Warning over 'onslaught' of new Windows malware after Bluekeep details were published on GitHub
GitHub Bluekeep explainer significantly lowers the bar for writing malware similar to NotPetya and WannaCry
Organisations have been warned over a likely "onslaught" of new Windows malware after a guide was published on GitHub showing how the NSA BlueKeep vulnerability can be exploited.
The new how-to guide was posted on GitHub by a security researcher, and explains how the flaw can be used to target unpatched Windows-based systems.
The flaw is so dangerous that Microsoft released patches earlier this year for some of its no longer supported operating systems
According to security specialists, the slides represent the most detailed technical documentation available so far in the public domain, and also significantly lower the bar for writing highly destructive exploits, similar to the NotPetya and WannaCry attacks of 2017.
BlueKeep, indexed as CVE-2019-0708, is a wormable flaw that affects older versions of the Windows operating system. It lies in the Remote Desktop Protocol (RDP) service and could be exploited by hackers to propagate malware.
According to Microsoft, this pre-authentication vulnerability doesn't require user interaction to spread from one vulnerable system to another. The flaw is so dangerous that Microsoft released patches earlier this year for some of its no longer supported operating systems, including Windows XP, Windows Vista and Windows Server 2003.
About one million Windows systems were still vulnerable to the BlueKeep RDP security flaw in May, more than two weeks after the release of a security patch by Microsoft.
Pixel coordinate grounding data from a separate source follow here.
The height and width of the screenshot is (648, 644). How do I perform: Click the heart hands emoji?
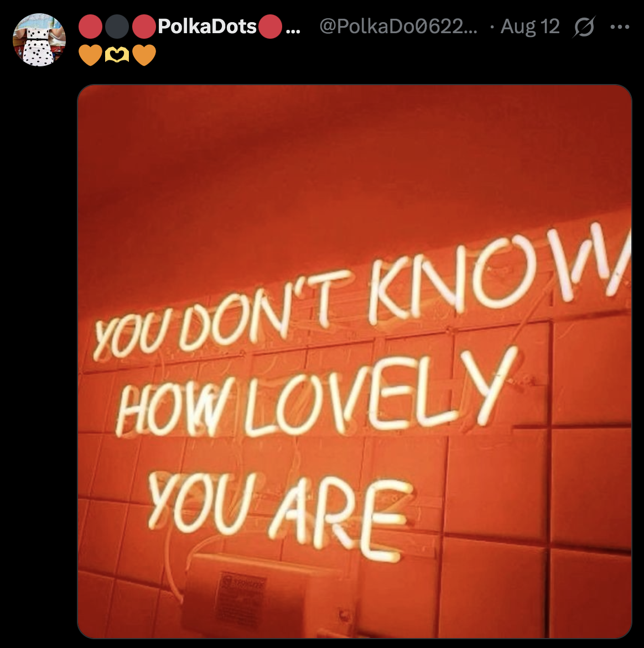(x=117, y=55)
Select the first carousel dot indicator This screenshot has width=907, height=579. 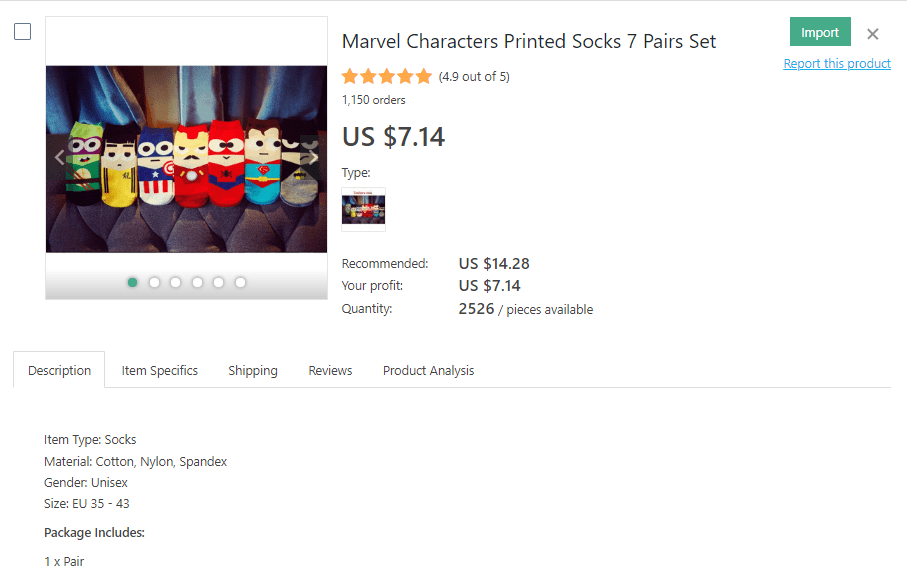click(133, 282)
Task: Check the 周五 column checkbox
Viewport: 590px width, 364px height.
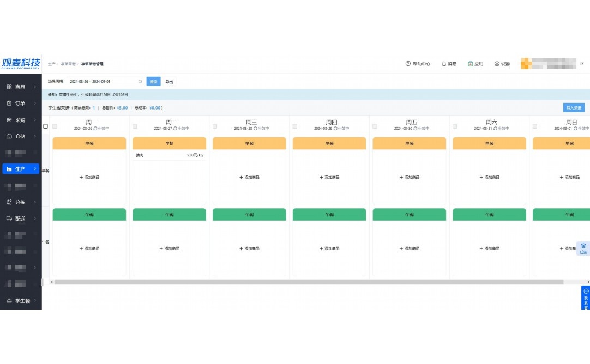Action: click(x=375, y=126)
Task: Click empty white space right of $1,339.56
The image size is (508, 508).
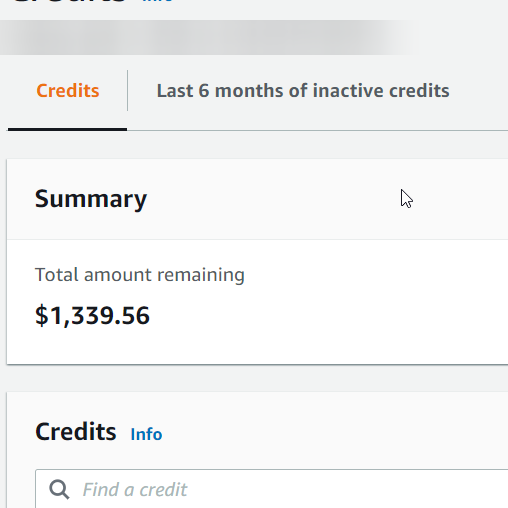Action: point(327,315)
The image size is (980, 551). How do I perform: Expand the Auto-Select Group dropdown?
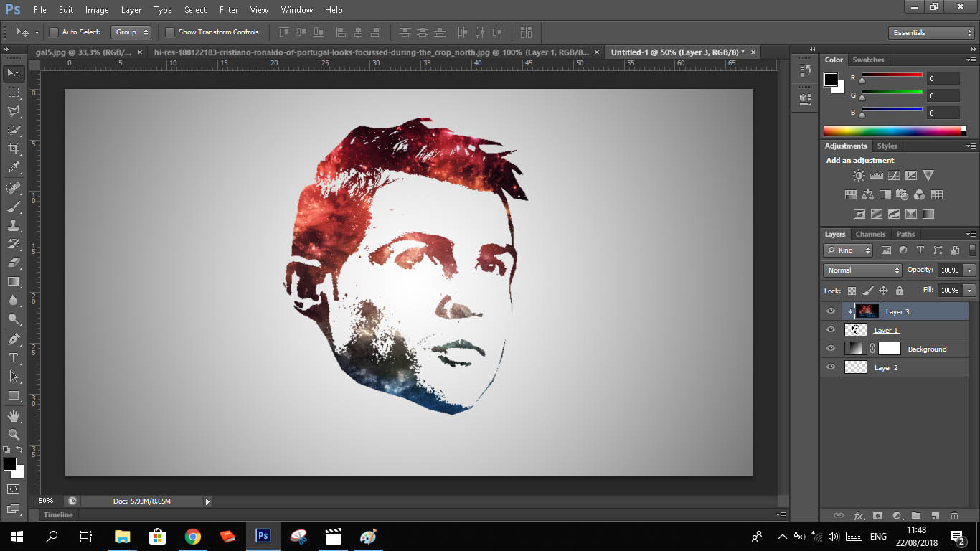(x=131, y=32)
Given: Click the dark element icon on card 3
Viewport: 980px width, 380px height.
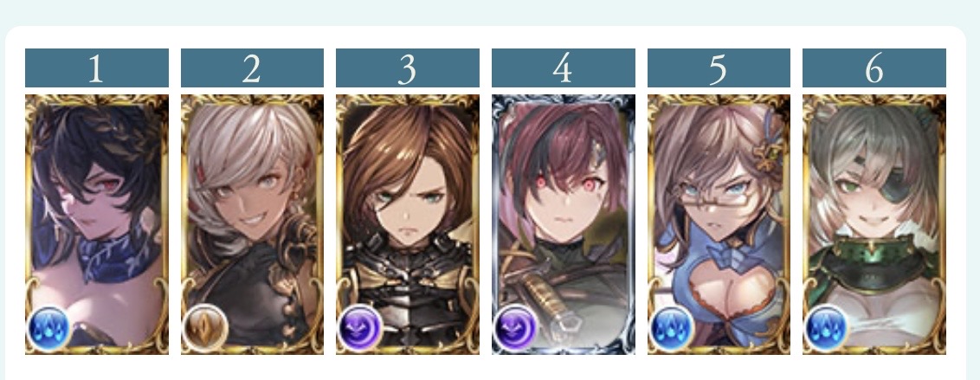Looking at the screenshot, I should tap(360, 327).
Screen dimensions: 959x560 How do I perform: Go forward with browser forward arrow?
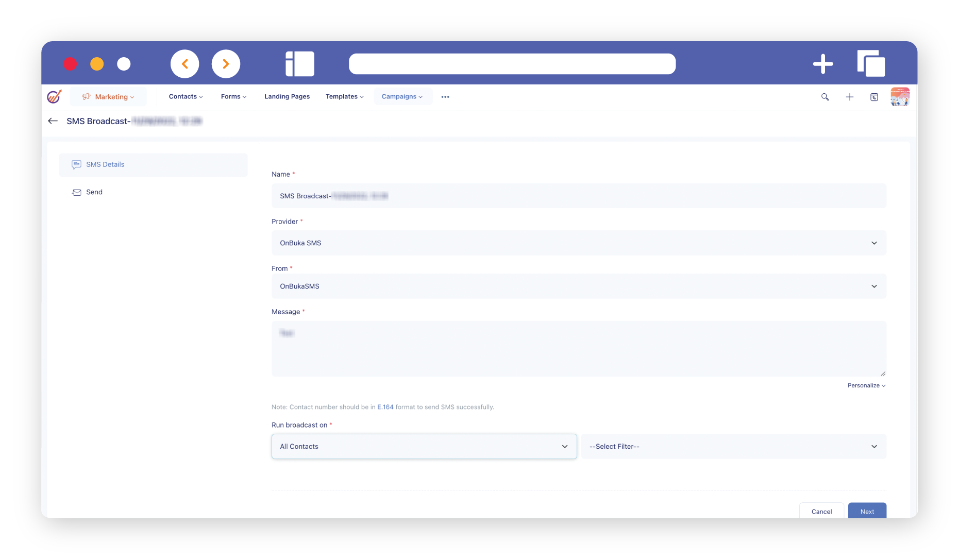pyautogui.click(x=226, y=64)
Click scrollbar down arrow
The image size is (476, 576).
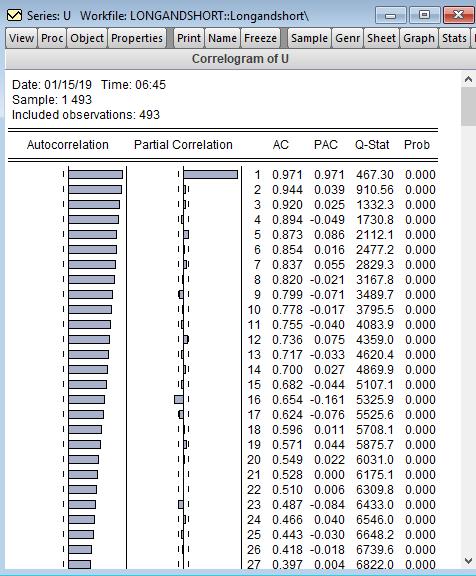coord(468,561)
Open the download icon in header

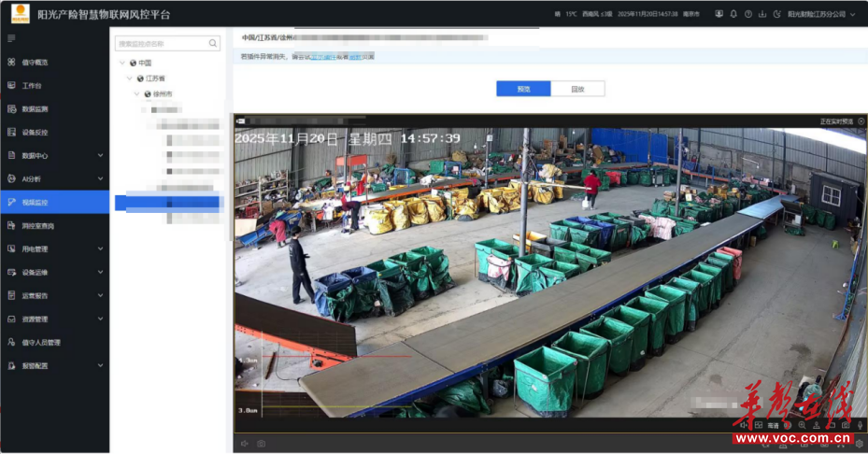coord(762,14)
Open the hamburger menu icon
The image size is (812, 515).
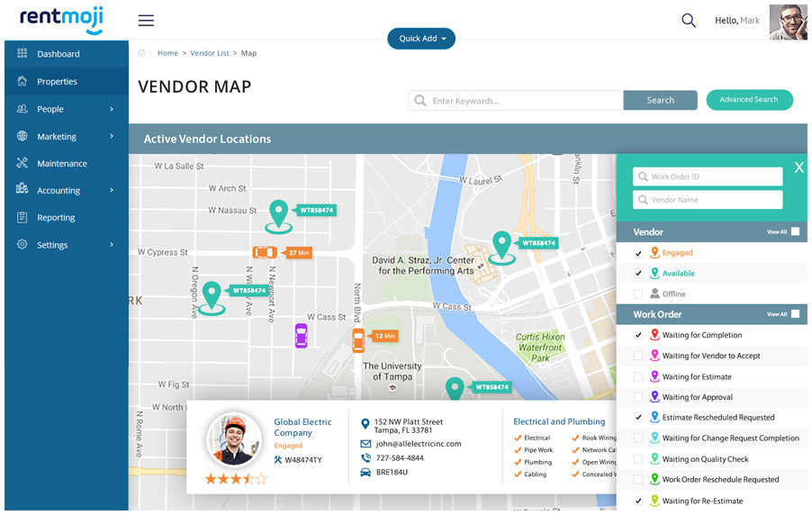(146, 20)
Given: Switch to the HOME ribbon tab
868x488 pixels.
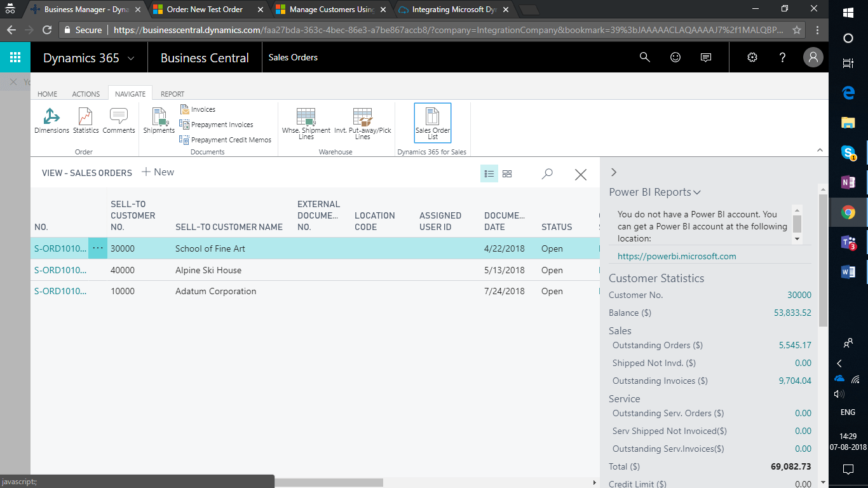Looking at the screenshot, I should click(48, 94).
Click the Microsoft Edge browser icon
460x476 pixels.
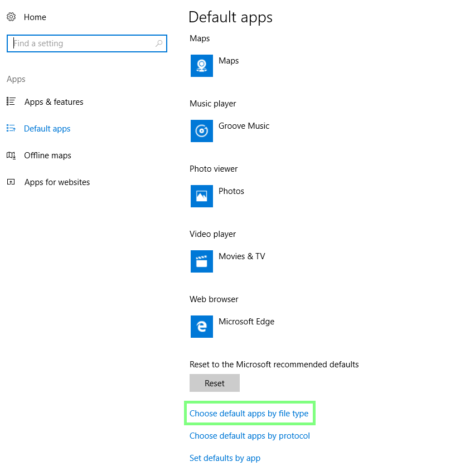point(202,327)
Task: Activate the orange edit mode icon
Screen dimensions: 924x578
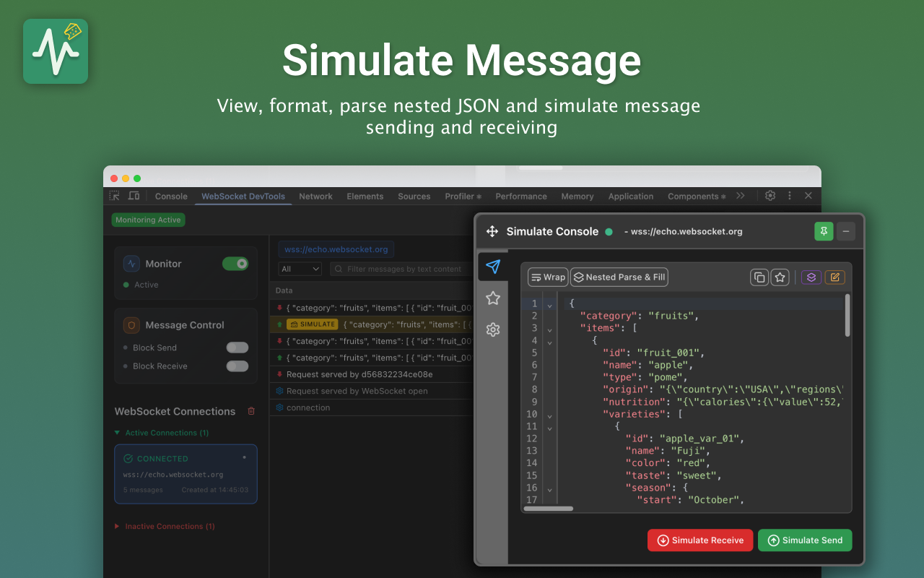Action: click(835, 277)
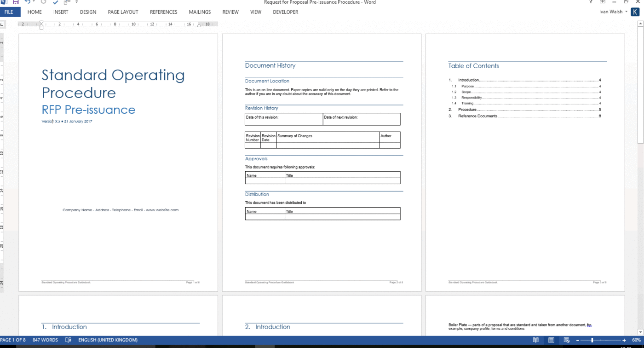Open the DEVELOPER tab

[x=285, y=12]
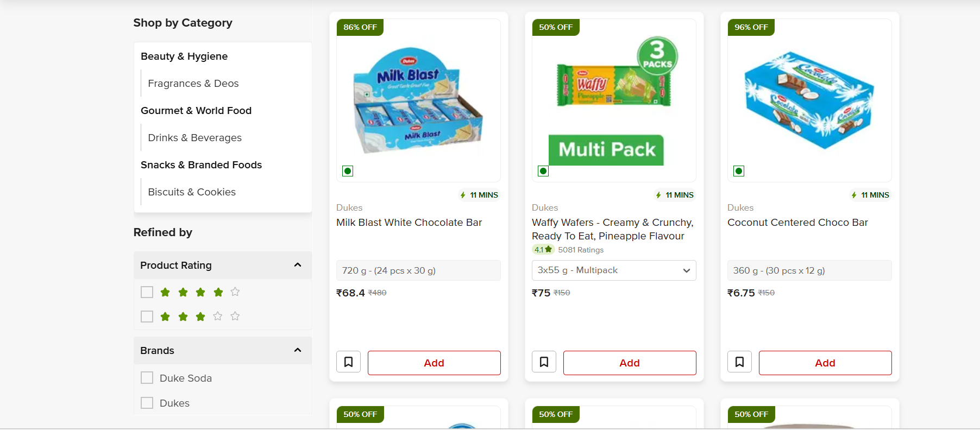Collapse the Brands filter section
Viewport: 980px width, 430px height.
298,350
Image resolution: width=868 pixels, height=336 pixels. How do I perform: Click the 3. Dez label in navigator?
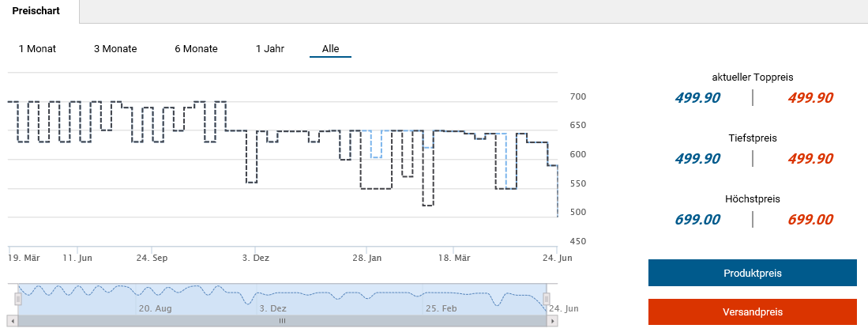[x=272, y=308]
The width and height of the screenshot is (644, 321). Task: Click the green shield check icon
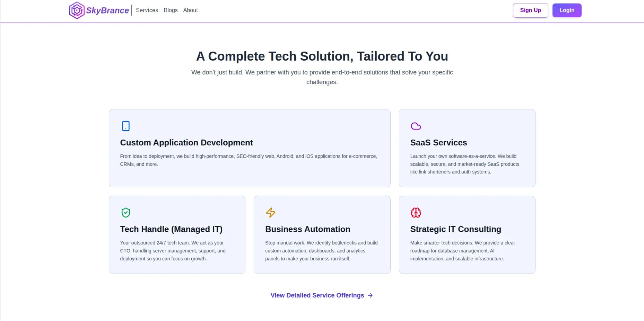(126, 213)
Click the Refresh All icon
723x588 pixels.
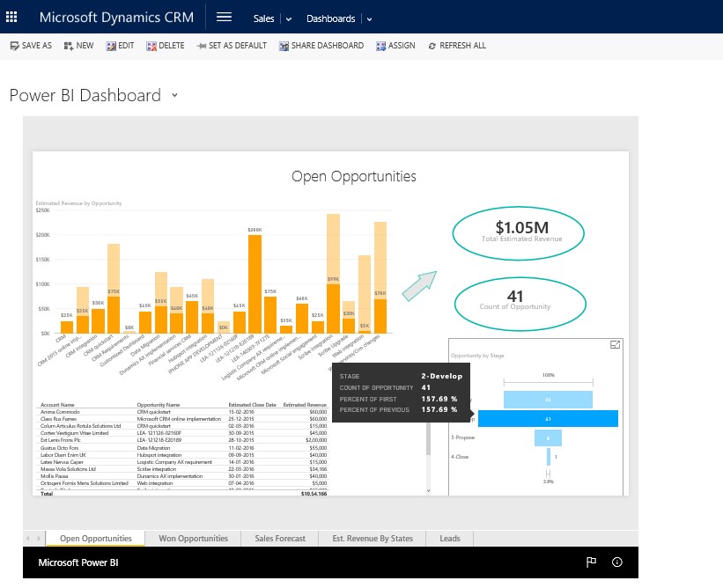click(x=432, y=46)
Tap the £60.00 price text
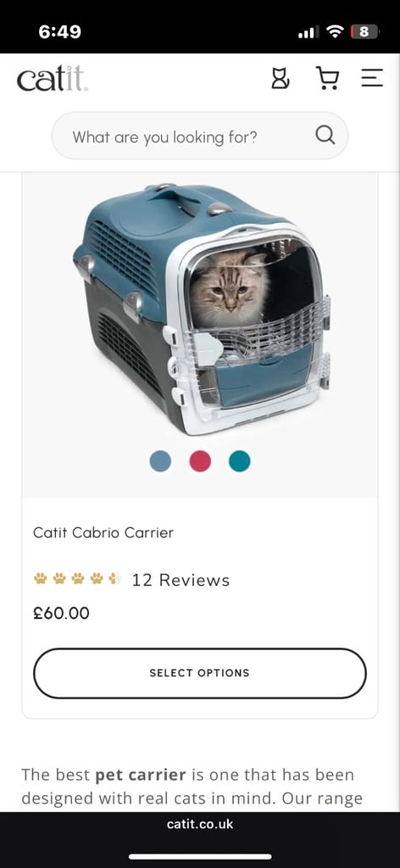Image resolution: width=400 pixels, height=868 pixels. click(x=61, y=614)
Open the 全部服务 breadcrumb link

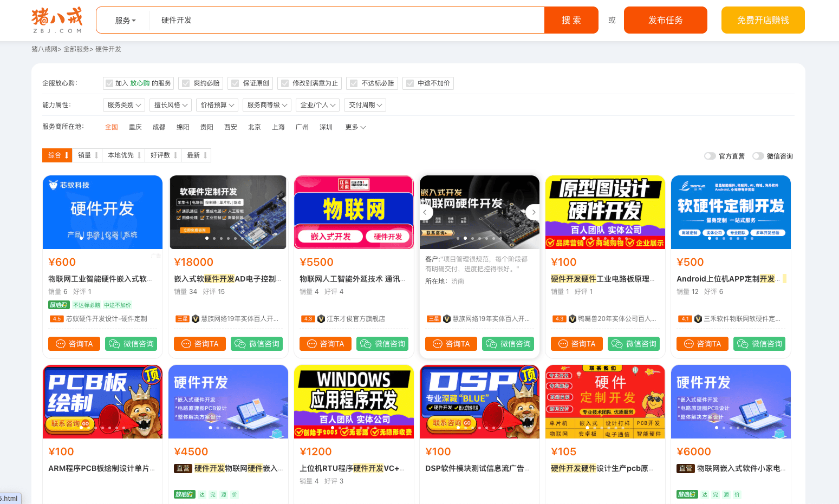tap(76, 49)
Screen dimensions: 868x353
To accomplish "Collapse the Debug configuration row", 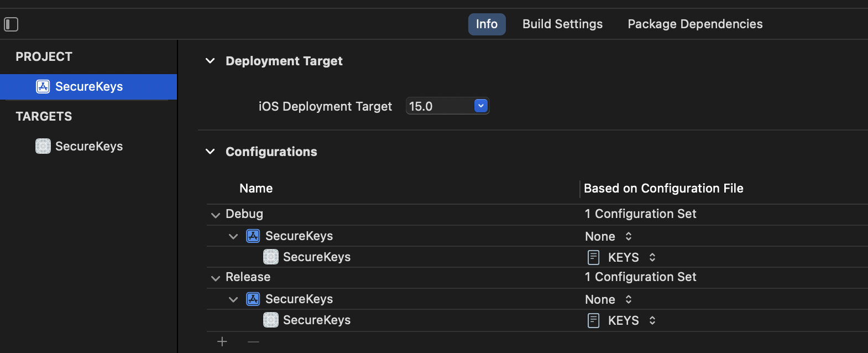I will pyautogui.click(x=216, y=215).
Last month, a security expert demonstrated a working exploit of the BlueKeep vulnerability, which could enable attackers to take full control of a system in just 22 seconds.
The slides posted on GitHub are written almost entirely in Chinese and precisely explain how one can carry out heap spray exploitation technique to target vulnerable remote desktop service.
"It basically gives a how-to guide for people to make their own RCE," security researcher Marcus Hutchins told Ars Technicia.
"It's a pretty big deal given that now there is almost no bar to stop people publishing exploit code.
"Most of the bar comes from the need to reverse engineer the RDP protocol to find out how to heap spray," Hutchins explained, but now, more people would be able to implement the RDP protocol and exploit the bug.
Some security experts, however, believe that the new details will still require a substantial level of technical skills to develop crash-free bugs to exploit BlueKeep.